[Start of Attachment]
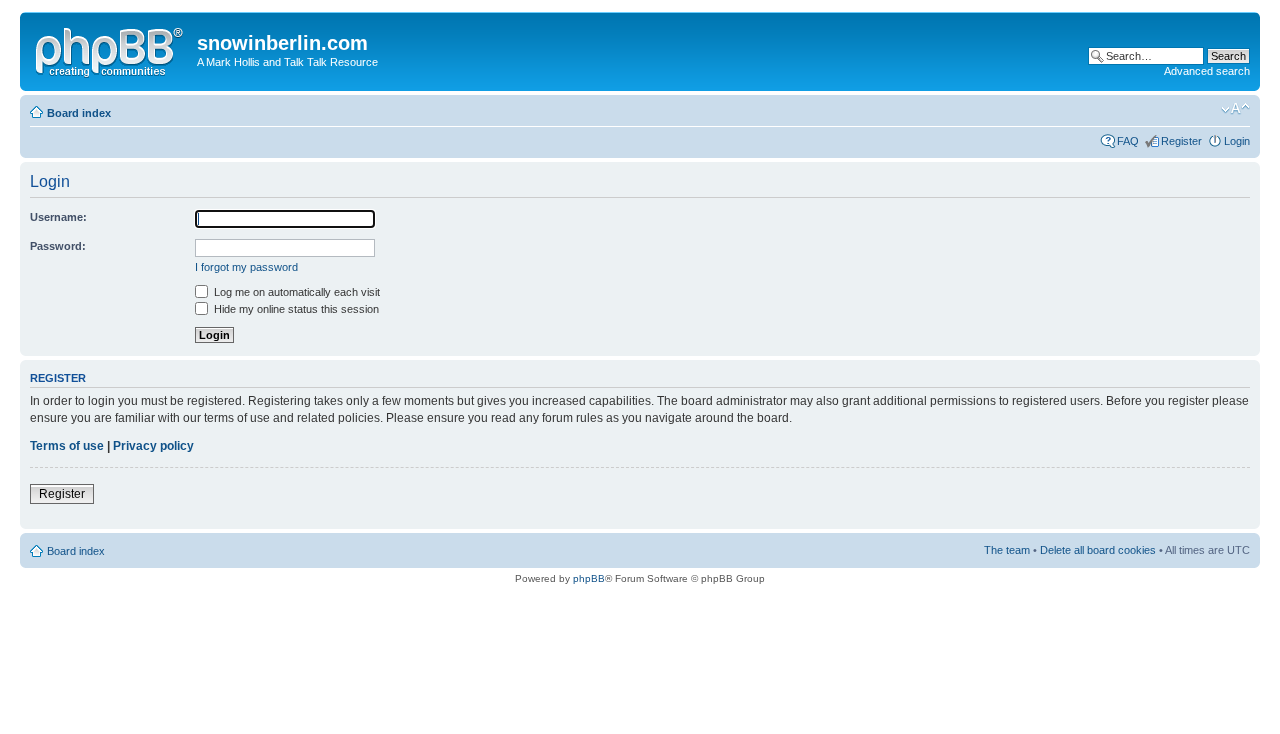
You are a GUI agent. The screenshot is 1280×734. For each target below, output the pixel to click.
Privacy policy (153, 446)
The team (1007, 550)
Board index (79, 113)
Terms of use (67, 446)
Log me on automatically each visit (295, 292)
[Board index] (111, 49)
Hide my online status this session (295, 309)
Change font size (1235, 109)
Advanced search (1207, 71)
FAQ (1128, 141)
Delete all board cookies (1098, 550)
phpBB (589, 578)
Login (1237, 141)
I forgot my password (246, 267)
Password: (58, 246)
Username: (58, 217)
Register (1181, 141)
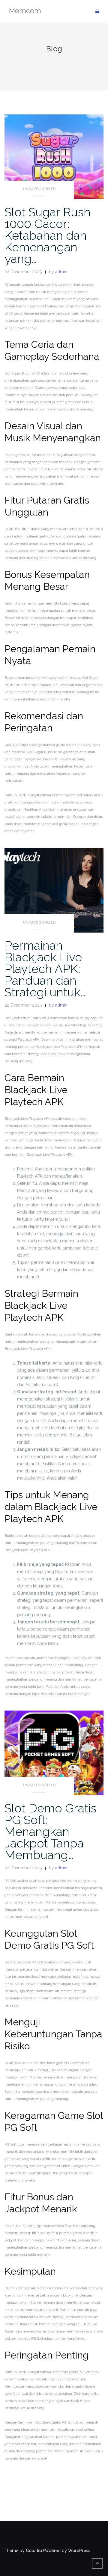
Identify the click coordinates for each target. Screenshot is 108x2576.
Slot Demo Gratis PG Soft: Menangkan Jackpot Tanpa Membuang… (50, 1831)
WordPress (79, 2550)
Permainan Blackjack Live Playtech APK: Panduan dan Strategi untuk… (45, 968)
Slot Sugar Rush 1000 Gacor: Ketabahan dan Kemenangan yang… (47, 235)
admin (61, 271)
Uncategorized (39, 189)
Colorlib (34, 2550)
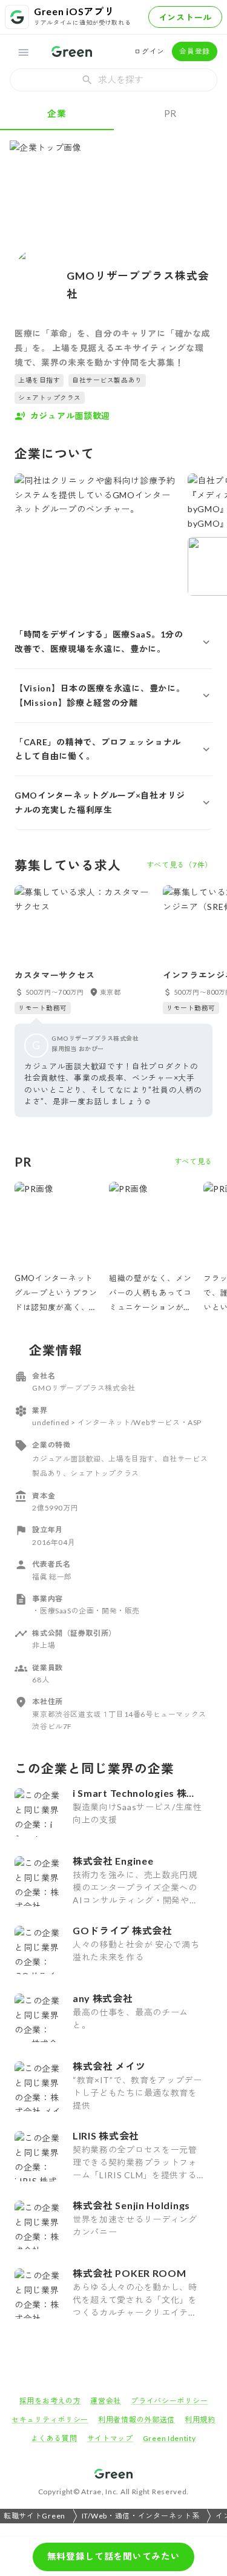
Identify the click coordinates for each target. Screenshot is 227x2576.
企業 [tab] (56, 113)
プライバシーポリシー (169, 2400)
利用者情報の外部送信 (136, 2419)
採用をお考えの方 (50, 2400)
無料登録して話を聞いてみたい (113, 2556)
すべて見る (193, 1161)
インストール (185, 17)
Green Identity (169, 2438)
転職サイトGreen (34, 2515)
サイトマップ (110, 2438)
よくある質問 (54, 2438)
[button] (113, 641)
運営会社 (105, 2400)
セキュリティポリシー (50, 2419)
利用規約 (200, 2419)
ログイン (149, 51)
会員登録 (194, 51)
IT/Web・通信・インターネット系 (141, 2515)
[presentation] (113, 79)
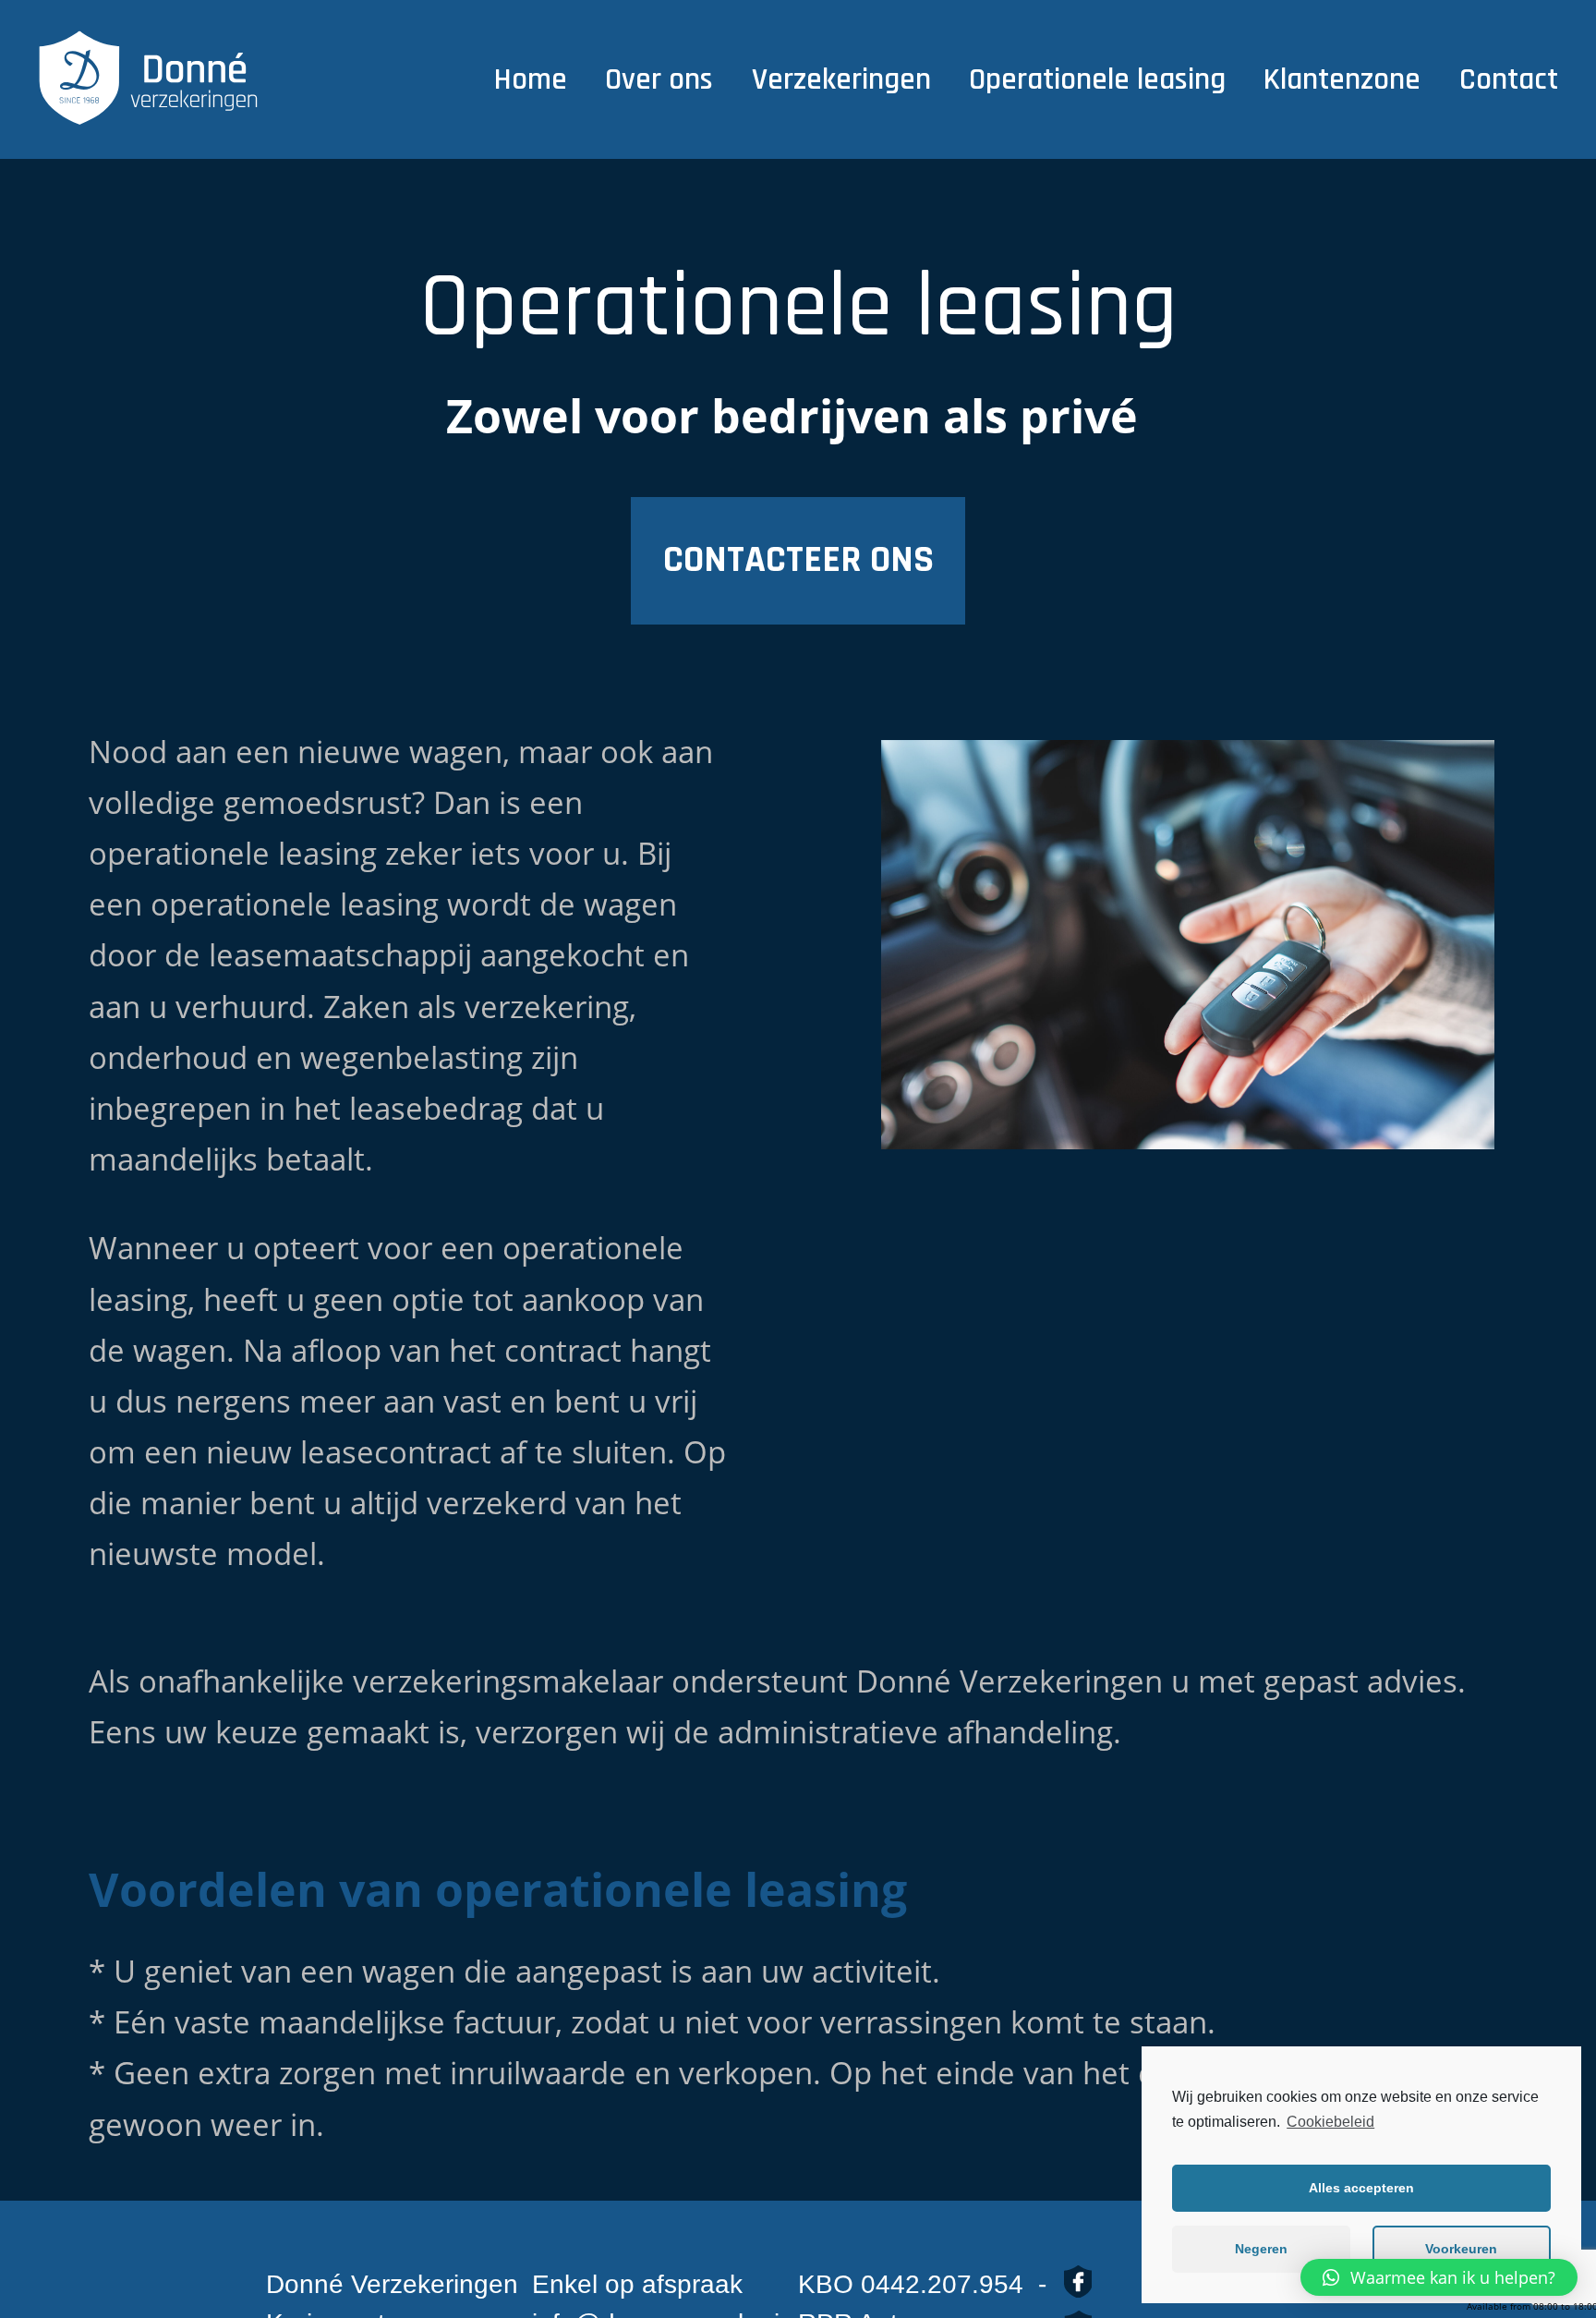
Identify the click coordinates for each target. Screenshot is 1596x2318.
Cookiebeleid (1330, 2122)
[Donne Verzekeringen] (149, 80)
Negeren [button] (1261, 2248)
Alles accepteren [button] (1361, 2187)
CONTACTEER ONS (798, 560)
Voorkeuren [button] (1461, 2248)
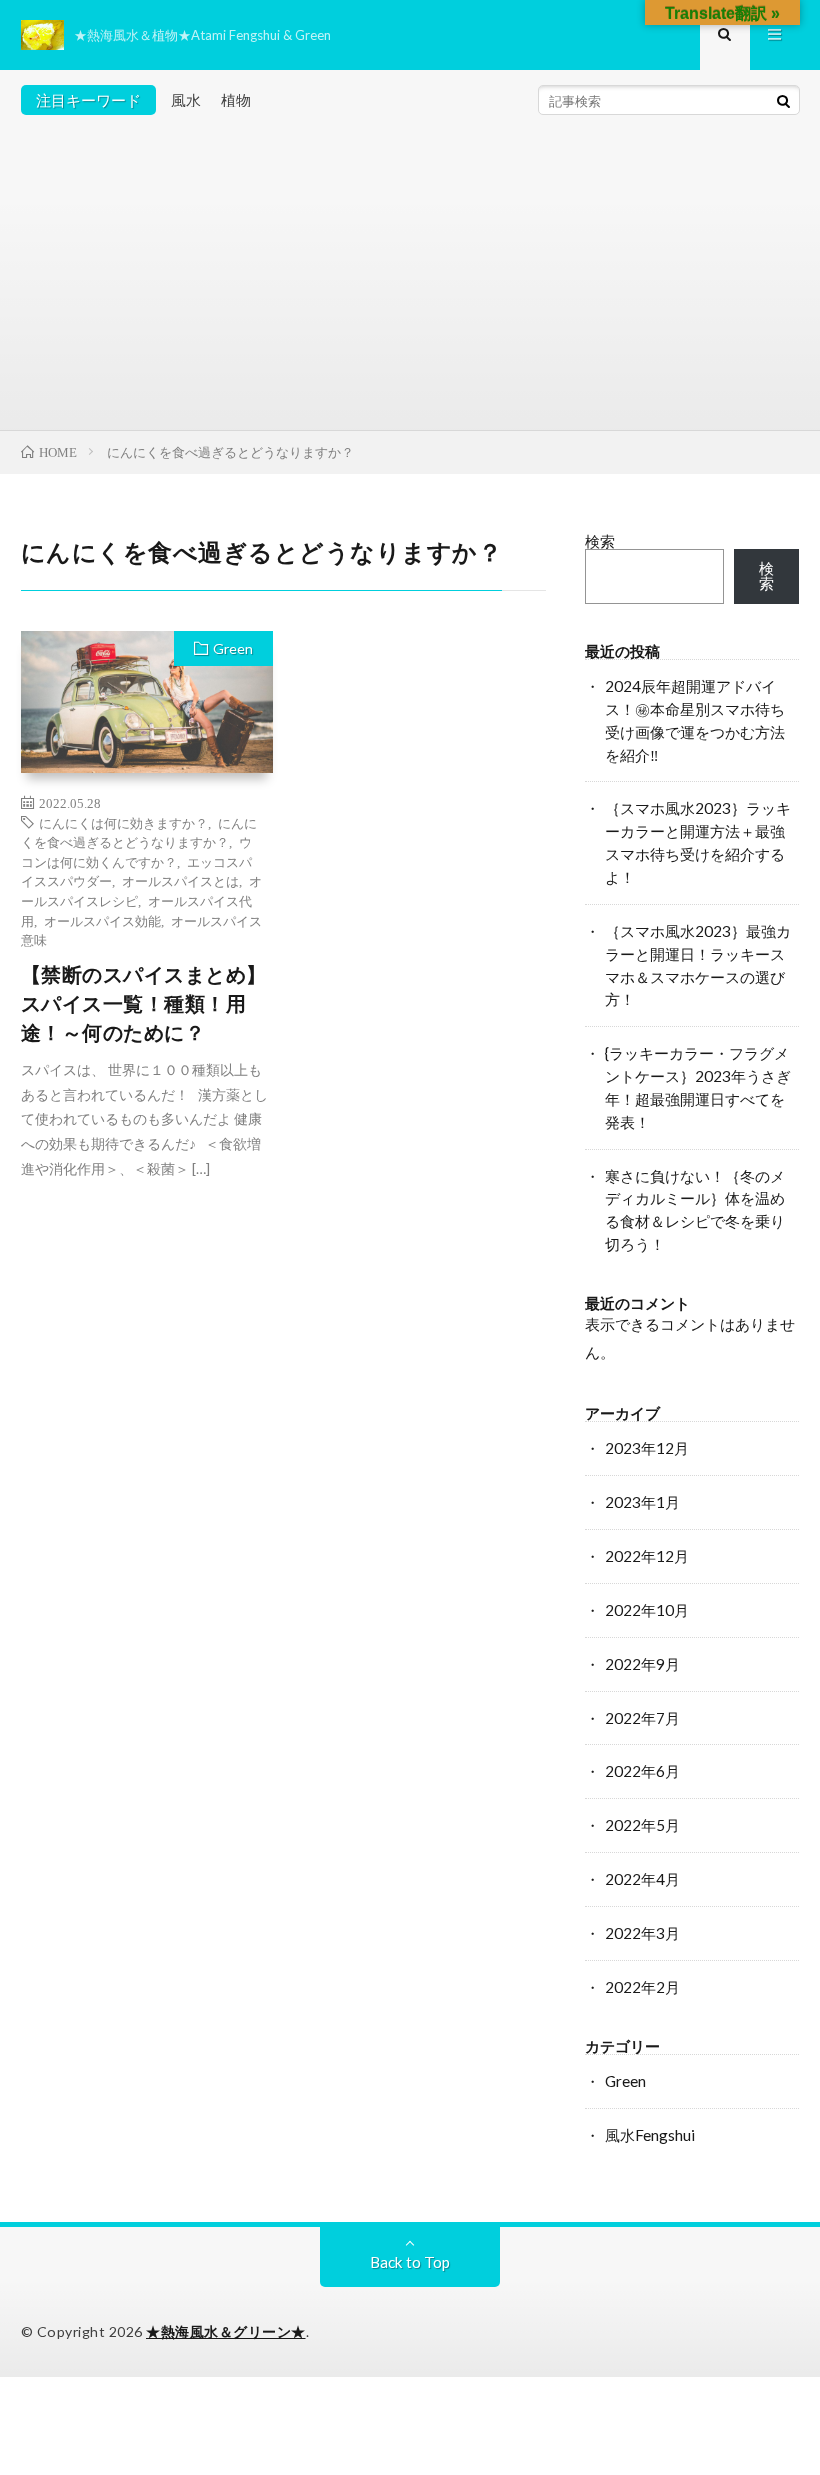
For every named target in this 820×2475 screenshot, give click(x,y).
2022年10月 (647, 1610)
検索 (600, 541)
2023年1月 (642, 1502)
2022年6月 (642, 1771)
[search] (784, 101)
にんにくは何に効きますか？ (123, 822)
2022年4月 (642, 1879)
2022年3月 (642, 1933)
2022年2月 (642, 1987)
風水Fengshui (650, 2135)
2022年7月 (642, 1718)
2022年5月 (642, 1825)
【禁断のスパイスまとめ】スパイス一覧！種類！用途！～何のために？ (144, 1004)
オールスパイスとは (180, 880)
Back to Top (410, 2262)
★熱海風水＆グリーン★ (226, 2331)
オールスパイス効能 (102, 920)
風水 (186, 100)
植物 (236, 100)
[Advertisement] (410, 280)
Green (233, 648)
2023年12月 (647, 1448)
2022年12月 (647, 1556)
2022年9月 (642, 1664)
[End of Attachment]
→ Exercise brief: Give the count of lines in the data above holding the word "each", and nothing beyond it.

→ Expected answer: 5